Exercise aim -> Return every entry exactly. Leave nothing out.

Provided records ->
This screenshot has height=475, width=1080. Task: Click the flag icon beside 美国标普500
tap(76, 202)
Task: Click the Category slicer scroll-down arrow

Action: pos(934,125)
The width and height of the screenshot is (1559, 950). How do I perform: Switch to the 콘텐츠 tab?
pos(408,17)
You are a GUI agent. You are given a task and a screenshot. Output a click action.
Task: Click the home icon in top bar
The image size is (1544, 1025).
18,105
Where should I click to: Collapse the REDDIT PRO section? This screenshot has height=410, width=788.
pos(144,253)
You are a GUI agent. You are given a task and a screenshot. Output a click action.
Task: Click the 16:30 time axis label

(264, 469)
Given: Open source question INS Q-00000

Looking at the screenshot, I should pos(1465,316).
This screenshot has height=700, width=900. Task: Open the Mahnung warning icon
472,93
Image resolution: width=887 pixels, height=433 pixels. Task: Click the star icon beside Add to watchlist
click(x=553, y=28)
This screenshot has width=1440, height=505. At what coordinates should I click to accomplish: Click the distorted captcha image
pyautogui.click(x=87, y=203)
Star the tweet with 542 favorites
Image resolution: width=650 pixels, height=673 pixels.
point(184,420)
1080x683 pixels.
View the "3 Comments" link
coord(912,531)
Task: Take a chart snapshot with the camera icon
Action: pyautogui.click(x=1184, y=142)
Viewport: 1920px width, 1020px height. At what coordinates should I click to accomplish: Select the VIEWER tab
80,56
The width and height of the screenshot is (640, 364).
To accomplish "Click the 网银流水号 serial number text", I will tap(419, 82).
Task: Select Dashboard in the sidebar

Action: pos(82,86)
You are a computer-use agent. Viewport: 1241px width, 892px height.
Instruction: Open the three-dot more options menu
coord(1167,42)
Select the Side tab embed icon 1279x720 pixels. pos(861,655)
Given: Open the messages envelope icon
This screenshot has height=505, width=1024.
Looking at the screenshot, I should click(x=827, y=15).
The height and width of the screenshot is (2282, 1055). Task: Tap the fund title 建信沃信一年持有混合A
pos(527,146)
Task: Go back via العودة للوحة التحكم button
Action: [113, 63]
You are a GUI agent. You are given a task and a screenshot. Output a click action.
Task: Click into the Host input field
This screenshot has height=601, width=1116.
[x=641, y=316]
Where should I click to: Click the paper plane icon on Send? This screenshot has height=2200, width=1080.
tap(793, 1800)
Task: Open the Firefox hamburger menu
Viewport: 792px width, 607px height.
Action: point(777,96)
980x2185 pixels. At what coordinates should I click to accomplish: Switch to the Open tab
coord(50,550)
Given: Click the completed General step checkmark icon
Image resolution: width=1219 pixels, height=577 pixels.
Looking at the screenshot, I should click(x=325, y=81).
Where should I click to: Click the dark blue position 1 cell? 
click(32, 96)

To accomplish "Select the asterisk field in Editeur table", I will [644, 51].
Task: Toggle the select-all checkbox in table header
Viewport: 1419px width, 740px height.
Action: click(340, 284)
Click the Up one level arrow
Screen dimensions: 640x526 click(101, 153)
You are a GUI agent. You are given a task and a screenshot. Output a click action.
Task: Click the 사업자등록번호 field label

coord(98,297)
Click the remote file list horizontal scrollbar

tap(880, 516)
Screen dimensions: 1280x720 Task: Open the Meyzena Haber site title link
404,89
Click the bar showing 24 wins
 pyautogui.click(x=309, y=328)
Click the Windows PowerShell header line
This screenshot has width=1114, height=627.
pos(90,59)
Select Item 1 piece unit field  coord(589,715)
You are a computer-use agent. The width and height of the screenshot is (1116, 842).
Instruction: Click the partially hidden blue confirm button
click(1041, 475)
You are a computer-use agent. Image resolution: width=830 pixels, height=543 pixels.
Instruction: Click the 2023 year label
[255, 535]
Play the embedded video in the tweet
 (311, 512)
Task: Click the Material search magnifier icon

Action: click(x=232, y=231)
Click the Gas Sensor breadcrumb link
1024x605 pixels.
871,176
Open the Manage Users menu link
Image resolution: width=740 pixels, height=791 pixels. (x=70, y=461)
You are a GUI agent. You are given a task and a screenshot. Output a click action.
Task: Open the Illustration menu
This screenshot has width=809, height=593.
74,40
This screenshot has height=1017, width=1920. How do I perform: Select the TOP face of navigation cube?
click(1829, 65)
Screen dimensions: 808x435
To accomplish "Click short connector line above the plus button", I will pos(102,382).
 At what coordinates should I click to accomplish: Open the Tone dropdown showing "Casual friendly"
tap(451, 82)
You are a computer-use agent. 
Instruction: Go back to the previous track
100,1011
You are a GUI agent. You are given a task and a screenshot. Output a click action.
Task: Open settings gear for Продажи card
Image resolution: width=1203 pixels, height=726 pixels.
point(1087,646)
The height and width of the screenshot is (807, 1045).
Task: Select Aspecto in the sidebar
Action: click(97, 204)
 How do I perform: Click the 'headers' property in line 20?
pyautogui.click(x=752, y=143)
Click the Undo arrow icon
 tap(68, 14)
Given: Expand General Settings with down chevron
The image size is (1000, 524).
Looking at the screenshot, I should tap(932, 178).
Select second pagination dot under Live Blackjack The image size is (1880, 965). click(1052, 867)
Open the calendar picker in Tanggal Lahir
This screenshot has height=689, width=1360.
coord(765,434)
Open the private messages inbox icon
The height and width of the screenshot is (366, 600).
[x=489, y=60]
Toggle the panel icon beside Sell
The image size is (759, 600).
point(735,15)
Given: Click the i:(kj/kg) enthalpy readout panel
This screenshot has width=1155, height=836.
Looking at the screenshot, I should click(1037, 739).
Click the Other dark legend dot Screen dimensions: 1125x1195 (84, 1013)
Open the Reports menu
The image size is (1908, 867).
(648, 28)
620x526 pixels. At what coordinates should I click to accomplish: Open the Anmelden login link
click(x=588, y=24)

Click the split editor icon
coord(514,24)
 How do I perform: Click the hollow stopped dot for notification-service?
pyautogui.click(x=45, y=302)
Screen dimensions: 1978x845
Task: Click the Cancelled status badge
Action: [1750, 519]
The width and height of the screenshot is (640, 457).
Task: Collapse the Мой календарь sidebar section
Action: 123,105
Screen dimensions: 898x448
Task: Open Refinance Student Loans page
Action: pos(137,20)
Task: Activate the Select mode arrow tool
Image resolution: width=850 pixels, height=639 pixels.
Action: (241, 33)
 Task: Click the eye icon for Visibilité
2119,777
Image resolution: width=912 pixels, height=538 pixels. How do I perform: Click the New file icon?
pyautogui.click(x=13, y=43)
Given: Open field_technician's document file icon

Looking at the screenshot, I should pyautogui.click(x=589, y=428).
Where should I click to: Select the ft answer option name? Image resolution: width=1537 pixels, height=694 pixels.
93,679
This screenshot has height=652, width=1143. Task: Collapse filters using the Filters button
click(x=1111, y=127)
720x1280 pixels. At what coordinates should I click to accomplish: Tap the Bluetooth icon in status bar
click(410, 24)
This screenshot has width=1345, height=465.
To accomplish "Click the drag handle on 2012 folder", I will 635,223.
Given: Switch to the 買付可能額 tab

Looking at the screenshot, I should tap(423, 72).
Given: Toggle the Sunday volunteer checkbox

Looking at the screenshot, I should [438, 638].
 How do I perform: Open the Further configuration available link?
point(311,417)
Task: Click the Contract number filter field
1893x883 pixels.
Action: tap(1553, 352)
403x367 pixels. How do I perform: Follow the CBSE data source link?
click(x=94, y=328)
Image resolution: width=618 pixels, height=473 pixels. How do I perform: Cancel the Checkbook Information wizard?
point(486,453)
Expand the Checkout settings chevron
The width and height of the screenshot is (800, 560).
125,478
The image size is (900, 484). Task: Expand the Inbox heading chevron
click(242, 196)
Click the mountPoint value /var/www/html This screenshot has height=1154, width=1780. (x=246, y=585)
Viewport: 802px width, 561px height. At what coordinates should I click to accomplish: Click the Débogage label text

Expected answer ->
This screenshot has height=475, width=1080. Task: Click the flag icon beside 美国标普500
tap(76, 202)
Task: Click the Category slicer scroll-down arrow

Action: pos(934,125)
The width and height of the screenshot is (1559, 950). How do I perform: Switch to the 콘텐츠 tab?
pos(408,17)
You are a GUI agent. You are given a task and a screenshot. Output a click action.
Task: Click the home icon in top bar
The image size is (1544, 1025).
18,105
Where should I click to: Collapse the REDDIT PRO section? This screenshot has height=410, width=788.
pos(144,253)
You are a GUI agent. You are given a task and a screenshot. Output a click action.
Task: Click the 16:30 time axis label

(264, 469)
Given: Open source question INS Q-00000

Looking at the screenshot, I should pos(1465,316).
This screenshot has height=700, width=900. Task: Open the Mahnung warning icon
472,93
Image resolution: width=887 pixels, height=433 pixels. Task: Click the star icon beside Add to watchlist
click(x=553, y=28)
This screenshot has width=1440, height=505. At what coordinates should I click to accomplish: Click the distorted captcha image
pyautogui.click(x=87, y=203)
Star the tweet with 542 favorites
Image resolution: width=650 pixels, height=673 pixels.
point(184,420)
1080x683 pixels.
View the "3 Comments" link
coord(912,531)
Task: Take a chart snapshot with the camera icon
Action: pyautogui.click(x=1184, y=142)
Viewport: 1920px width, 1020px height. At what coordinates should I click to accomplish: Select the VIEWER tab
80,56
The width and height of the screenshot is (640, 364).
To accomplish "Click the 网银流水号 serial number text", I will tap(419, 82).
Task: Select Dashboard in the sidebar

Action: pos(82,86)
You are a computer-use agent. Viewport: 1241px width, 892px height.
Instruction: Open the three-dot more options menu
coord(1167,42)
Select the Side tab embed icon 1279x720 pixels. pos(861,655)
Given: Open the messages envelope icon
This screenshot has height=505, width=1024.
Looking at the screenshot, I should click(x=827, y=15).
The height and width of the screenshot is (2282, 1055). Task: Tap the fund title 建信沃信一年持有混合A
pos(527,146)
Task: Go back via العودة للوحة التحكم button
Action: [113, 63]
You are a GUI agent. You are given a task and a screenshot. Output a click action.
Task: Click into the Host input field
This screenshot has height=601, width=1116.
[x=641, y=316]
Where should I click to: Click the paper plane icon on Send? This screenshot has height=2200, width=1080.
tap(793, 1800)
Task: Open the Firefox hamburger menu
Viewport: 792px width, 607px height.
Action: point(777,96)
980x2185 pixels. At what coordinates should I click to accomplish: Switch to the Open tab
coord(50,550)
Given: Click the completed General step checkmark icon
Image resolution: width=1219 pixels, height=577 pixels.
Looking at the screenshot, I should click(x=325, y=81).
Where should I click to: Click the dark blue position 1 cell? 
click(32, 96)

To accomplish "Select the asterisk field in Editeur table", I will [644, 51].
Task: Toggle the select-all checkbox in table header
Viewport: 1419px width, 740px height.
Action: click(340, 284)
Click the Up one level arrow
Screen dimensions: 640x526 click(101, 153)
You are a GUI agent. You are given a task and a screenshot. Output a click action.
Task: Click the 사업자등록번호 field label

coord(98,297)
Click the remote file list horizontal scrollbar

tap(880, 516)
Screen dimensions: 1280x720 Task: Open the Meyzena Haber site title link
404,89
Click the bar showing 24 wins
 pyautogui.click(x=309, y=328)
Click the Windows PowerShell header line
This screenshot has width=1114, height=627.
pos(90,59)
Select Item 1 piece unit field  coord(589,715)
You are a computer-use agent. The width and height of the screenshot is (1116, 842).
Instruction: Click the partially hidden blue confirm button
click(1041, 475)
You are a computer-use agent. Image resolution: width=830 pixels, height=543 pixels.
Instruction: Click the 2023 year label
[255, 535]
Play the embedded video in the tweet
 (311, 512)
Task: Click the Material search magnifier icon

Action: click(x=232, y=231)
Click the Gas Sensor breadcrumb link
1024x605 pixels.
871,176
Open the Manage Users menu link
Image resolution: width=740 pixels, height=791 pixels. (x=70, y=461)
You are a GUI agent. You are given a task and a screenshot. Output a click action.
Task: Open the Illustration menu
This screenshot has width=809, height=593.
74,40
This screenshot has height=1017, width=1920. How do I perform: Select the TOP face of navigation cube?
click(1829, 65)
Screen dimensions: 808x435
To accomplish "Click short connector line above the plus button", I will pos(102,382).
 At what coordinates should I click to accomplish: Open the Tone dropdown showing "Casual friendly"
tap(451, 82)
You are a computer-use agent. 
Instruction: Go back to the previous track
100,1011
You are a GUI agent. You are given a task and a screenshot. Output a click action.
Task: Open settings gear for Продажи card
Image resolution: width=1203 pixels, height=726 pixels.
point(1087,646)
The height and width of the screenshot is (807, 1045).
Task: Select Aspecto in the sidebar
Action: click(97, 204)
 How do I perform: Click the 'headers' property in line 20?
pyautogui.click(x=752, y=143)
Click the Undo arrow icon
 tap(68, 14)
Given: Expand General Settings with down chevron
The image size is (1000, 524).
Looking at the screenshot, I should tap(932, 178).
Select second pagination dot under Live Blackjack The image size is (1880, 965). click(1052, 867)
Open the calendar picker in Tanggal Lahir
This screenshot has height=689, width=1360.
coord(765,434)
Open the private messages inbox icon
The height and width of the screenshot is (366, 600).
[x=489, y=60]
Toggle the panel icon beside Sell
The image size is (759, 600).
point(735,15)
Given: Click the i:(kj/kg) enthalpy readout panel
This screenshot has width=1155, height=836.
Looking at the screenshot, I should click(1037, 739).
Click the Other dark legend dot Screen dimensions: 1125x1195 (84, 1013)
Open the Reports menu
The image size is (1908, 867).
(648, 28)
620x526 pixels. At what coordinates should I click to accomplish: Open the Anmelden login link
click(x=588, y=24)

Click the split editor icon
coord(514,24)
 How do I perform: Click the hollow stopped dot for notification-service?
pyautogui.click(x=45, y=302)
Screen dimensions: 1978x845
Task: Click the Cancelled status badge
Action: [1750, 519]
The width and height of the screenshot is (640, 457).
Task: Collapse the Мой календарь sidebar section
Action: 123,105
Screen dimensions: 898x448
Task: Open Refinance Student Loans page
Action: pos(137,20)
Task: Activate the Select mode arrow tool
Image resolution: width=850 pixels, height=639 pixels.
Action: (241, 33)
 Task: Click the eye icon for Visibilité
2119,777
Image resolution: width=912 pixels, height=538 pixels. How do I perform: Click the New file icon?
pyautogui.click(x=13, y=43)
Given: Open field_technician's document file icon

Looking at the screenshot, I should pyautogui.click(x=589, y=428).
Where should I click to: Select the ft answer option name? Image resolution: width=1537 pixels, height=694 pixels.
93,679
This screenshot has height=652, width=1143. Task: Collapse filters using the Filters button
click(x=1111, y=127)
720x1280 pixels. At what coordinates should I click to accomplish: Tap the Bluetooth icon in status bar
click(410, 24)
This screenshot has width=1345, height=465.
To accomplish "Click the drag handle on 2012 folder", I will 635,223.
Given: Switch to the 買付可能額 tab

Looking at the screenshot, I should tap(423, 72).
Given: Toggle the Sunday volunteer checkbox

Looking at the screenshot, I should [438, 638].
 How do I perform: Open the Further configuration available link?
point(311,417)
Task: Click the Contract number filter field
1893x883 pixels.
Action: tap(1553, 352)
403x367 pixels. How do I perform: Follow the CBSE data source link?
click(x=94, y=328)
Image resolution: width=618 pixels, height=473 pixels. How do I perform: Cancel the Checkbook Information wizard?
point(486,453)
Expand the Checkout settings chevron
The width and height of the screenshot is (800, 560).
125,478
The image size is (900, 484). Task: Expand the Inbox heading chevron
click(242, 196)
Click the mountPoint value /var/www/html This screenshot has height=1154, width=1780. (x=246, y=585)
Viewport: 802px width, 561px height. At what coordinates should I click to accomplish: Click the Débogage label text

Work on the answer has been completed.